Abstract
Purpose:
IL-1b is transcribed as an inactive 37kD protein, and cleaved by caspase-1 to the 17kD bioactive form, which is secreted from the cells. The purpose of this study was to determine the role of neutrophils and IL-1b in fungal keratitis, and to understand the mechanism of IL-1b processing by neutrophils.
Methods:
C57BL/6 and IL-1b-/- mice were infected intrastromally with red fluorescent protein (RFP) expressing Aspergillus fumigatus spores, and corneal opacity, fungal growth was examined. Also, bone marrow neutrophils were isolated from C57BL/6 and gene knockout mice, stimulated with A. fumigatus, and the IL-1b 37kD and 17kD forms were detected by western blot.
Results:
IL-1b-/- mice had elevated CFU compared with C57BL/6 mice, and neutrophils were the predominant source of IL-1b in infected corneas 24h post-infection.

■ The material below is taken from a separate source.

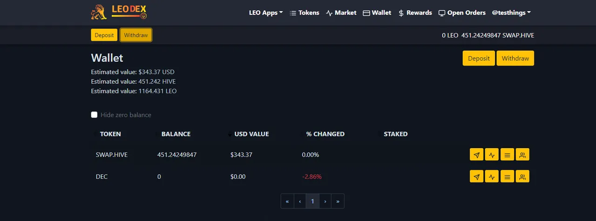
Task: Click the send icon for SWAP.HIVE
Action: point(476,155)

A. fumigatus induced IL-1b processing by bone marrow neutrophils was dependent on Dectin-1 mediated production of IFN-b through the Raf-1/MEK/ERK pathway rather than the canonical spleen tyrosine kinase (Syk) pathway. Activation of the IFN- a/b receptor stimulated caspase-11, which was required for caspase-1 mediated cleavage and secretion of IL-1b.
Conclusions:
We identify an essential role for neutrophil derived IL-1b in the protective immune response in fungal keratitis, and characterize the mechanism of IL-1b processing in these cells. These findings reveal potential targets for therapeutic intervention in this disease.<br />